== DIRECTION ==
Reproduce the records below, substituting "Which point should I click to complete" for every occurrence of "At what coordinates should I click to accomplish" and leaving everything else unchanged.

== DATA PROVIDED ==
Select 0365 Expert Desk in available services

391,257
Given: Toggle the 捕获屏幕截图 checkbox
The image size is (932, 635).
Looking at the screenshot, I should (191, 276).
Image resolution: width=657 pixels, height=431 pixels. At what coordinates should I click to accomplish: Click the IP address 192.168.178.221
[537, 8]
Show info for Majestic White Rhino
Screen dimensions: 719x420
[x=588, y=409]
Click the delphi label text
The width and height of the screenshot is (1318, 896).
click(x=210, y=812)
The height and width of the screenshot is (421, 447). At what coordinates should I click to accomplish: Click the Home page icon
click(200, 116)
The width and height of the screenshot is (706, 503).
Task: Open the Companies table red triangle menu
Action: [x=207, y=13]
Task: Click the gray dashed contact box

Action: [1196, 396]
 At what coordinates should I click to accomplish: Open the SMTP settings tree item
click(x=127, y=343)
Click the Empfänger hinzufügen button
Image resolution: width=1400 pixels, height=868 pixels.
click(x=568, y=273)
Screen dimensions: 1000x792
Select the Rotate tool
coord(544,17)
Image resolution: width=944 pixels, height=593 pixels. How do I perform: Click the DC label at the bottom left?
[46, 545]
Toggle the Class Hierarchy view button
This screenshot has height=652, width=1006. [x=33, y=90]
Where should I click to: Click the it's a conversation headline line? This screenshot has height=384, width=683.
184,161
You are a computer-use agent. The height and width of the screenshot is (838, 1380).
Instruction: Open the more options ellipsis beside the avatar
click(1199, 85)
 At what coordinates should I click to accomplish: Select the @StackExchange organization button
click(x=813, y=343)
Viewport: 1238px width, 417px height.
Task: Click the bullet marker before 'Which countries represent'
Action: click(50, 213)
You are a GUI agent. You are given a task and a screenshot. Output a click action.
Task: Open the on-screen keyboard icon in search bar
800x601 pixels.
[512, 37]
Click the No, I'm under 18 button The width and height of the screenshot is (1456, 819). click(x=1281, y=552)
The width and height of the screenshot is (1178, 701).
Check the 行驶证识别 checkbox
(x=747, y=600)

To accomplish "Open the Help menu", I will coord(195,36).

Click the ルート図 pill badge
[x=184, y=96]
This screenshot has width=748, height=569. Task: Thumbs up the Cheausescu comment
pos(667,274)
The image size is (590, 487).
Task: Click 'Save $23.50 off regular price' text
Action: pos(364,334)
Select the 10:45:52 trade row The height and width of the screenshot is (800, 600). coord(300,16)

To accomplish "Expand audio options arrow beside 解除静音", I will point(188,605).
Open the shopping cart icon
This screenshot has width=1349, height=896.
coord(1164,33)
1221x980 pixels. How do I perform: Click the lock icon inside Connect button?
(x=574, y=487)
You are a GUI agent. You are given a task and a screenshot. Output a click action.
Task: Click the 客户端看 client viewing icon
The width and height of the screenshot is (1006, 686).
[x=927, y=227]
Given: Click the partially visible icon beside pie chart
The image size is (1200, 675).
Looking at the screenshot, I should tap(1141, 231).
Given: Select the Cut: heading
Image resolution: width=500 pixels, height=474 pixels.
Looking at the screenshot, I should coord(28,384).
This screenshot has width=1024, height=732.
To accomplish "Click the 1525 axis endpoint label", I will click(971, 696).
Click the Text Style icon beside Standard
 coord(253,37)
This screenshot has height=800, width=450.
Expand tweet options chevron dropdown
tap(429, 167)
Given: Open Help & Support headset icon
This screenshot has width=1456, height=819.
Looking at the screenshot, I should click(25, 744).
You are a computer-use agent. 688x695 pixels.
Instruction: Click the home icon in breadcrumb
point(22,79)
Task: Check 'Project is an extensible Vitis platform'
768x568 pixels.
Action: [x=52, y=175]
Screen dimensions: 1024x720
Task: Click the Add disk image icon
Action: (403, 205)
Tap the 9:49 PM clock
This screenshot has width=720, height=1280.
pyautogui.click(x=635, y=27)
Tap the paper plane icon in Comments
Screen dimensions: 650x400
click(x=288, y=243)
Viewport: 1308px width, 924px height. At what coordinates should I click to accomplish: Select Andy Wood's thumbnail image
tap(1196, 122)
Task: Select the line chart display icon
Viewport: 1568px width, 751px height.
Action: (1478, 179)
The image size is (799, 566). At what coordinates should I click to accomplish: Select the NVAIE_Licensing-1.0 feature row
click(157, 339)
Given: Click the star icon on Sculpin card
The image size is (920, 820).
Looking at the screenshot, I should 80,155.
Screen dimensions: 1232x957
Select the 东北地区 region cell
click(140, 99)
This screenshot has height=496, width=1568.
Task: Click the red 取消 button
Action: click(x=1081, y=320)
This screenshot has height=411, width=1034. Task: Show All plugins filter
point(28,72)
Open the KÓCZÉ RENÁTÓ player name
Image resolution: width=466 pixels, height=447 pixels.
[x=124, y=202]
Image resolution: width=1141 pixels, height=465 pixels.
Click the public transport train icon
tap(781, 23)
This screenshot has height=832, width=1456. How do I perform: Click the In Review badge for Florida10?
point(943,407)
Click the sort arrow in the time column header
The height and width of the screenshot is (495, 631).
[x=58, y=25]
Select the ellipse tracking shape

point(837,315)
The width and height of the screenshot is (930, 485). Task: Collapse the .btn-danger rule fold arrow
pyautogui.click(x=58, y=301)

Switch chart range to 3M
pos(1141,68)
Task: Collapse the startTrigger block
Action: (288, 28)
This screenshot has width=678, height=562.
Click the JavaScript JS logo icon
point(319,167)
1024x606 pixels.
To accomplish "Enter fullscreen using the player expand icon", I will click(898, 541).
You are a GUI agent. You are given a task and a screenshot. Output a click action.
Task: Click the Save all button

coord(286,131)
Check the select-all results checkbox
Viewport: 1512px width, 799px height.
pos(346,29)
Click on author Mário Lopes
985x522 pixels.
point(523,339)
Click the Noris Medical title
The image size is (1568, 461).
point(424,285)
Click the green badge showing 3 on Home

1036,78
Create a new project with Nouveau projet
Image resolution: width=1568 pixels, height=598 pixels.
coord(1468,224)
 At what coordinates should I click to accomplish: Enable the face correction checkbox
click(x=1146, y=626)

== TASK ANSWER ==
Select 0365 Expert Desk in available services

391,257
Given: Toggle the 捕获屏幕截图 checkbox
The image size is (932, 635).
Looking at the screenshot, I should (191, 276).
Image resolution: width=657 pixels, height=431 pixels. Which point should I click to complete: Click the IP address 192.168.178.221
[537, 8]
Show info for Majestic White Rhino
Screen dimensions: 719x420
[x=588, y=409]
Click the delphi label text
The width and height of the screenshot is (1318, 896).
click(x=210, y=812)
The height and width of the screenshot is (421, 447). Which point should I click to complete: Click the Home page icon
click(200, 116)
The width and height of the screenshot is (706, 503).
Task: Open the Companies table red triangle menu
Action: [x=207, y=13]
Task: Click the gray dashed contact box

Action: [1196, 396]
 Which point should I click to complete: Open the SMTP settings tree item
click(x=127, y=343)
Click the Empfänger hinzufügen button
Image resolution: width=1400 pixels, height=868 pixels.
click(x=568, y=273)
Screen dimensions: 1000x792
Select the Rotate tool
coord(544,17)
Image resolution: width=944 pixels, height=593 pixels. How do I perform: Click the DC label at the bottom left?
[46, 545]
Toggle the Class Hierarchy view button
This screenshot has height=652, width=1006. [x=33, y=90]
Where should I click to: Click the it's a conversation headline line? This screenshot has height=384, width=683.
184,161
You are a computer-use agent. The height and width of the screenshot is (838, 1380).
Instruction: Open the more options ellipsis beside the avatar
click(1199, 85)
 Which point should I click to complete: Select the @StackExchange organization button
click(x=813, y=343)
Viewport: 1238px width, 417px height.
Task: Click the bullet marker before 'Which countries represent'
Action: click(50, 213)
You are a GUI agent. You are given a task and a screenshot. Output a click action.
Task: Open the on-screen keyboard icon in search bar
800x601 pixels.
[512, 37]
Click the No, I'm under 18 button The width and height of the screenshot is (1456, 819). click(x=1281, y=552)
The width and height of the screenshot is (1178, 701).
Check the 行驶证识别 checkbox
(x=747, y=600)

To accomplish "Open the Help menu", I will coord(195,36).

Click the ルート図 pill badge
[x=184, y=96]
This screenshot has width=748, height=569. Task: Thumbs up the Cheausescu comment
pos(667,274)
The image size is (590, 487).
Task: Click 'Save $23.50 off regular price' text
Action: pos(364,334)
Select the 10:45:52 trade row The height and width of the screenshot is (800, 600). coord(300,16)

To accomplish "Expand audio options arrow beside 解除静音", I will point(188,605).
Open the shopping cart icon
This screenshot has width=1349, height=896.
coord(1164,33)
1221x980 pixels. How do I perform: Click the lock icon inside Connect button?
(x=574, y=487)
You are a GUI agent. You are given a task and a screenshot. Output a click action.
Task: Click the 客户端看 client viewing icon
The width and height of the screenshot is (1006, 686).
[x=927, y=227]
Given: Click the partially visible icon beside pie chart
The image size is (1200, 675).
Looking at the screenshot, I should tap(1141, 231).
Given: Select the Cut: heading
Image resolution: width=500 pixels, height=474 pixels.
Looking at the screenshot, I should coord(28,384).
This screenshot has width=1024, height=732.
To accomplish "Click the 1525 axis endpoint label", I will click(971, 696).
Click the Text Style icon beside Standard
 coord(253,37)
This screenshot has height=800, width=450.
Expand tweet options chevron dropdown
tap(429, 167)
Given: Open Help & Support headset icon
This screenshot has width=1456, height=819.
Looking at the screenshot, I should click(25, 744).
You are a computer-use agent. 688x695 pixels.
Instruction: Click the home icon in breadcrumb
point(22,79)
Task: Check 'Project is an extensible Vitis platform'
768x568 pixels.
Action: [x=52, y=175]
Screen dimensions: 1024x720
Task: Click the Add disk image icon
Action: (403, 205)
Tap the 9:49 PM clock
This screenshot has width=720, height=1280.
pyautogui.click(x=635, y=27)
Tap the paper plane icon in Comments
Screen dimensions: 650x400
click(x=288, y=243)
Viewport: 1308px width, 924px height. Which point should I click to complete: Select Andy Wood's thumbnail image
tap(1196, 122)
Task: Select the line chart display icon
Viewport: 1568px width, 751px height.
Action: (1478, 179)
The image size is (799, 566). Which point should I click to complete: Select the NVAIE_Licensing-1.0 feature row
click(157, 339)
Given: Click the star icon on Sculpin card
The image size is (920, 820).
Looking at the screenshot, I should 80,155.
Screen dimensions: 1232x957
Select the 东北地区 region cell
click(140, 99)
This screenshot has height=496, width=1568.
Task: Click the red 取消 button
Action: click(x=1081, y=320)
This screenshot has height=411, width=1034. Task: Show All plugins filter
point(28,72)
Open the KÓCZÉ RENÁTÓ player name
Image resolution: width=466 pixels, height=447 pixels.
[x=124, y=202]
Image resolution: width=1141 pixels, height=465 pixels.
Click the public transport train icon
tap(781, 23)
This screenshot has height=832, width=1456. How do I perform: Click the In Review badge for Florida10?
point(943,407)
Click the sort arrow in the time column header
The height and width of the screenshot is (495, 631).
[x=58, y=25]
Select the ellipse tracking shape

point(837,315)
The width and height of the screenshot is (930, 485). Task: Collapse the .btn-danger rule fold arrow
pyautogui.click(x=58, y=301)

Switch chart range to 3M
pos(1141,68)
Task: Collapse the startTrigger block
Action: (288, 28)
This screenshot has width=678, height=562.
Click the JavaScript JS logo icon
point(319,167)
1024x606 pixels.
To accomplish "Enter fullscreen using the player expand icon", I will click(898, 541).
You are a GUI agent. You are given a task and a screenshot. Output a click action.
Task: Click the Save all button

coord(286,131)
Check the select-all results checkbox
Viewport: 1512px width, 799px height.
pos(346,29)
Click on author Mário Lopes
985x522 pixels.
point(523,339)
Click the Noris Medical title
The image size is (1568, 461).
point(424,285)
Click the green badge showing 3 on Home

1036,78
Create a new project with Nouveau projet
Image resolution: width=1568 pixels, height=598 pixels.
coord(1468,224)
 Which point should I click to complete: Enable the face correction checkbox
click(x=1146, y=626)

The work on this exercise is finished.